Requirement => Reproduce in full only the part of the items that opens with the line containing "Click the nuzelettr envelope logo icon" and closes with the line containing "Action: pos(577,147)", both lines included. Change only the coordinates given in the answers: multiply each by 1.85 and round to a whole number, with halves rounded up.

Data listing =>
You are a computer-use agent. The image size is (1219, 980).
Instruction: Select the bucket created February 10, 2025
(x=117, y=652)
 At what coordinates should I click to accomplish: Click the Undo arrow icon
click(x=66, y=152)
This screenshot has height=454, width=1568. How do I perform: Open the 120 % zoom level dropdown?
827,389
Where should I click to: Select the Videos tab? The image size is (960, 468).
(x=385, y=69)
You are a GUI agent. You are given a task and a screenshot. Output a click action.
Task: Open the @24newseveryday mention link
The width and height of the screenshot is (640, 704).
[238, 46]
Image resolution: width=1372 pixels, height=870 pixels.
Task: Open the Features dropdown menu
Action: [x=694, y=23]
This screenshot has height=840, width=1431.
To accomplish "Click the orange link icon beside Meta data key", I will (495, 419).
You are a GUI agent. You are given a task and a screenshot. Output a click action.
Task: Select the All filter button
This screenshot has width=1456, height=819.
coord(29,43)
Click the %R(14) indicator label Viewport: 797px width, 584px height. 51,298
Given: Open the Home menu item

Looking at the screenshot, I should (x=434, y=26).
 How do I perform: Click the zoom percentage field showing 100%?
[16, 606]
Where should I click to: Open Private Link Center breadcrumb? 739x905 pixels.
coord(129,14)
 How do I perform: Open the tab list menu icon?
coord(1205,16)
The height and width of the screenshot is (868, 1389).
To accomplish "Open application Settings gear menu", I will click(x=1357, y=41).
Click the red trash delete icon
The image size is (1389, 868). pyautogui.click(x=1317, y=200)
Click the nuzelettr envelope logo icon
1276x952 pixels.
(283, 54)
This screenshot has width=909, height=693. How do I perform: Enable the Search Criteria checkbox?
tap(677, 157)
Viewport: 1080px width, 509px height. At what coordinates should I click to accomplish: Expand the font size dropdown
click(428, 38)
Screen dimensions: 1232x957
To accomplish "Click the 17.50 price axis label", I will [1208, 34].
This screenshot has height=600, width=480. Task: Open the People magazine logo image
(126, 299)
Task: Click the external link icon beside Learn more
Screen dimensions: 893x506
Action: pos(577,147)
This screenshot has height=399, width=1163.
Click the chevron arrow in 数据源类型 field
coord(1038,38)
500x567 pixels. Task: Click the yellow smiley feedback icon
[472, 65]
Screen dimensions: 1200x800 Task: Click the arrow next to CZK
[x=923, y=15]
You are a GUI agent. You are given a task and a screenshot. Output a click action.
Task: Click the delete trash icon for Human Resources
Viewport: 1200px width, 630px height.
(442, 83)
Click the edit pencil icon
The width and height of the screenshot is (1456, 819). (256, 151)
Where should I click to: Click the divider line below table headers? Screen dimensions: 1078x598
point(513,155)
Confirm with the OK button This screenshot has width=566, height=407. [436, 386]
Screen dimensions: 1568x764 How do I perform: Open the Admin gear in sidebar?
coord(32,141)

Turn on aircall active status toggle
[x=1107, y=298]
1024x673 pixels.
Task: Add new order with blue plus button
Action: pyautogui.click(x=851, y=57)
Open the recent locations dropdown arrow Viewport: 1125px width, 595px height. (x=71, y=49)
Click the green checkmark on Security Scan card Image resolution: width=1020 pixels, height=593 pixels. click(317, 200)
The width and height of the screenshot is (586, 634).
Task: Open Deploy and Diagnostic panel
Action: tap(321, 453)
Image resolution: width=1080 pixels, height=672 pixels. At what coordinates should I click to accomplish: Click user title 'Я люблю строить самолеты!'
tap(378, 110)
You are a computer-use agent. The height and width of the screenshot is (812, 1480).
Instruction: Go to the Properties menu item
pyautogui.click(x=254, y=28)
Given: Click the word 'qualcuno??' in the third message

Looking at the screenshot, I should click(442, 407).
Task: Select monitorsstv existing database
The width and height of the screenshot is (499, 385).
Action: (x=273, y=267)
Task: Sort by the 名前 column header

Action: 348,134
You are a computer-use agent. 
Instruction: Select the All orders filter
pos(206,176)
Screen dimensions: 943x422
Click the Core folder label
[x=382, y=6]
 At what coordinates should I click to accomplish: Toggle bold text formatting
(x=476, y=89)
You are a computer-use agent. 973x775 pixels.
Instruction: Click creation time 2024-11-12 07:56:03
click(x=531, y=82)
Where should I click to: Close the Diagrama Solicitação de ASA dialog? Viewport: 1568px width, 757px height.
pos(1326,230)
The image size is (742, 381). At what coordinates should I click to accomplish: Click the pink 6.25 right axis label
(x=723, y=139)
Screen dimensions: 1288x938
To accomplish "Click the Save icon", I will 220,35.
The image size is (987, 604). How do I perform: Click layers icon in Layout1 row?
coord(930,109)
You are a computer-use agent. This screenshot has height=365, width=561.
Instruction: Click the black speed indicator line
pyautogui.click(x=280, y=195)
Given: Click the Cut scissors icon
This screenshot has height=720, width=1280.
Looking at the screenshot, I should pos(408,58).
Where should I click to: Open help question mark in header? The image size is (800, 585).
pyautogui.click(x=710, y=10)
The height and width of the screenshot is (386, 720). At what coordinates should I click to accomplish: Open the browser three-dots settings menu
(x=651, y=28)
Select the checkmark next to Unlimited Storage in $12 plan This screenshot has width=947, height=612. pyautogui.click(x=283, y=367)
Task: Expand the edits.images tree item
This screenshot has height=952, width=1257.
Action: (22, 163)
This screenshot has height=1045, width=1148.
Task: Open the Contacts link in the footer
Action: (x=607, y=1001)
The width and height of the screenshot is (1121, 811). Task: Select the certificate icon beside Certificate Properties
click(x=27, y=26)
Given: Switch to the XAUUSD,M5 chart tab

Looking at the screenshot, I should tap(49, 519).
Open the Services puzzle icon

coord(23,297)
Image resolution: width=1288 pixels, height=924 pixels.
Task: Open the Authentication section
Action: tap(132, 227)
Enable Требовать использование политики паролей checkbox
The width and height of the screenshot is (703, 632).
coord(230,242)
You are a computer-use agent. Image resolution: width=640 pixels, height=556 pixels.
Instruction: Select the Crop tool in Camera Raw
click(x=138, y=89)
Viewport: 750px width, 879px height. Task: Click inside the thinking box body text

Final result =>
Click the nuzelettr envelope logo icon
1276x952 pixels.
(524, 100)
This screenshot has width=909, height=693. How do I perform: Enable the Search Criteria checkbox?
tap(1252, 290)
Viewport: 1080px width, 509px height. At what coordinates should I click to accomplish: Expand the font size dropdown
click(792, 70)
Screen dimensions: 1232x957
To accomplish "Click the 17.50 price axis label", I will [2235, 63].
This screenshot has height=600, width=480. Task: Open the People magazine logo image
(233, 553)
Task: Click the external link icon beside Learn more
Screen dimensions: 893x506
Action: pos(1067,272)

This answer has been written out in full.